*Gestellte Aufgabe 1*
Aus welchem Viertel kommt die Aushilfsprinzessin laut der Kritik zum Film „Skin“?
*Gestellte Aufgabe 2*
Schreibe die Kritik zum Film „Skin“ im Anschluss an ihren letzten Satz weiter.

*Gezeigter Text*
══════════════════════════════

Vom Nazi zum Papi

Vaterschaft und Ehe machen einen Neonazi zum guten Menschen. Eine Kritik des Kinofilms „Skin“. Von unserer Gastprinzessin Katrin Hildebrand

„Ich möchte in dir sein.“ Ganz ehrlich. Bekäme ich, als Aushilfsprinzessin aus dem einst sehr rotlichtigen Münchner Hofbräuviertel, jemals ein so formuliertes Angebot, ich würde dem Bittsteller absagen. Oder vielmehr: Die betreffende Person müsste so schön und edel sein wie der Heilige Sebastian (wobei der Heilige Sebastian niemals eine solch unterirdische offre machte), um nach einem solchen Fauxpas nicht mit mit der Mistgabel vom Hof gestochert zu werden – da „ist“ (oder vielmehr steckt) dann eben auch ganz schnell mal was „drin“ im Manne. Sex, Erotik sollte leidenschaftlich sein und wild, aber doch kein schmierlappiges, hingeschwulstetes, regrediertes Gestammel von „drin“ und „draus“, oder burschikos formuliert: vom Wunsch nach „in der Frau Abspritzen“ nach Familienart.

══════════════════════════════

Einträge zu Zielkoordinaten:
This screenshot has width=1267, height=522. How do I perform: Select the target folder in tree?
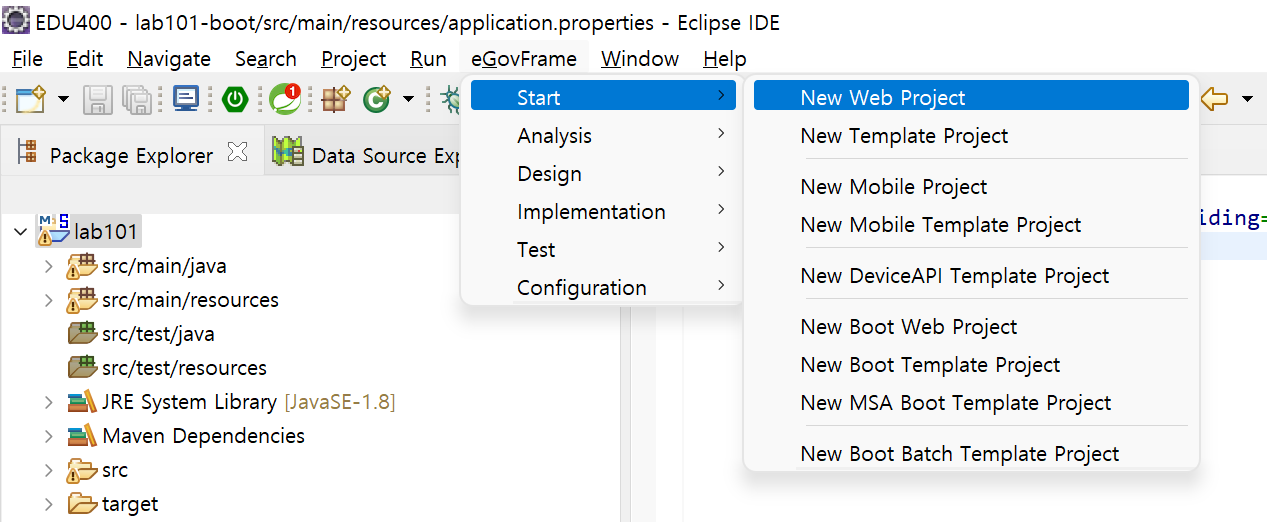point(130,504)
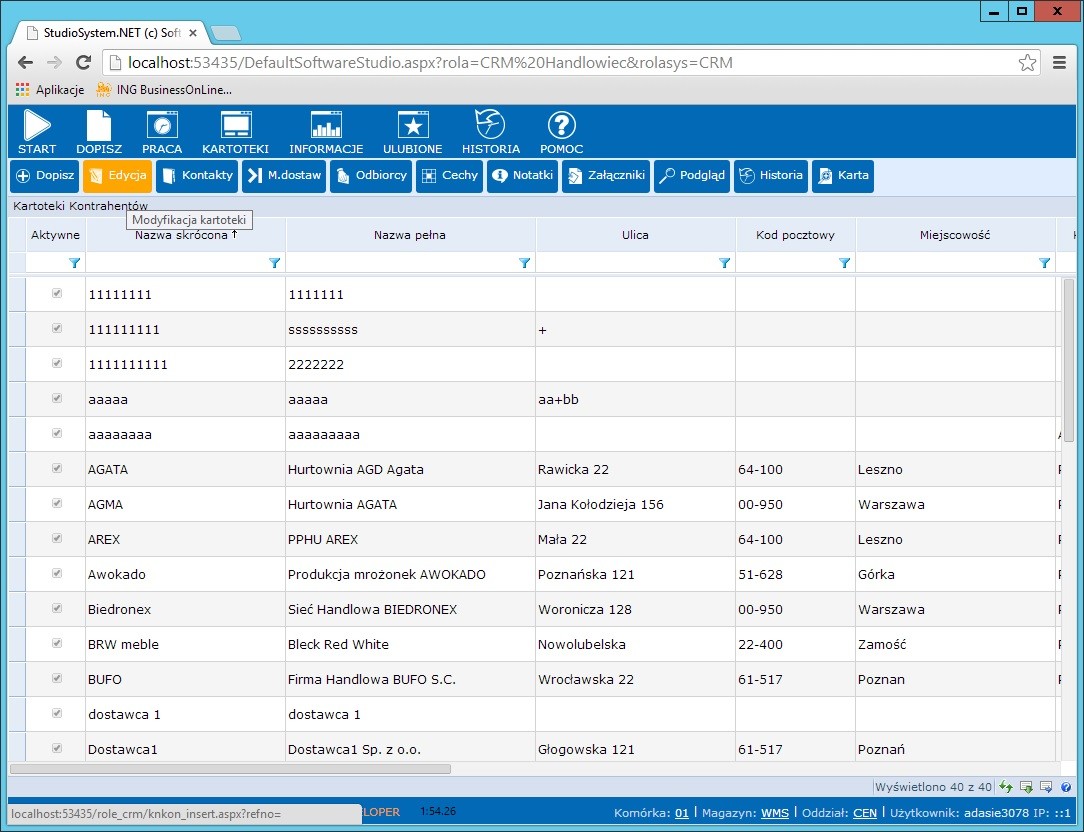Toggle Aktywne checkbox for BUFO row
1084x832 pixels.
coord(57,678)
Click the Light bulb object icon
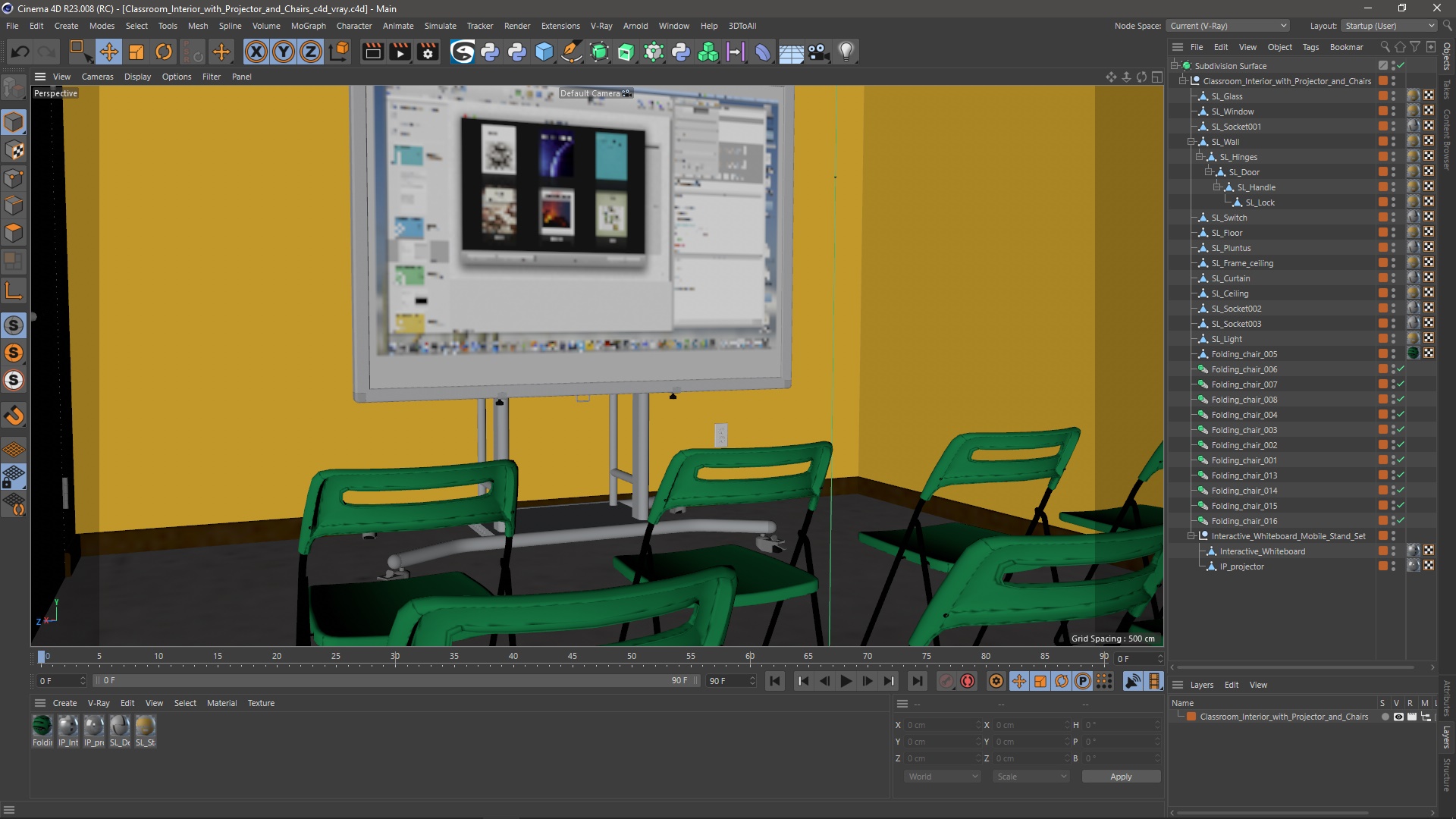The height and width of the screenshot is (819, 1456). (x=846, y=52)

══════════════════════════════

*Antwort 1*
Aus dem einst sehr rotlichtigen Münchner Hofbräuviertel.

*Antwort 2*
Um Familienart, selbstverständlich, geht es im Film „Skin“. „Ich möchte in dir sein“ ist der hündische Liebesbeweis der Hauptfigur, eines zu diesem Zeitpunkt von seinen Missetaten beinahe geläuterten Neonazis. Dieser Liebesbeweis – meine weniger noblen Gefährten würden es eher als Fickabsichtserklärung bezeichnen – dient im fast zweistündigen Opus auch als Bild der Besserung: Der nicht mehr ganz so böse Protagonist will nun nicht mehr totschlagen und hetzen, sondern stattdessen sein Sperma in der Frau abladen. Dank dieser neuen, ambitionierten Aufgabe wird er fortan die Finger vom Migrantenjagen lassen. Stattdessen kehrt er heim in der Übermutter Schoß. Denn die Liebe, die Ehe, die Zweierbeziehung, die Reproduktion und der legitimierte Anspruch auf die Genitalien und Gonaden des anderen, heilt als Himmelsmacht eben alle Wunden und ideologischen Verirrungen.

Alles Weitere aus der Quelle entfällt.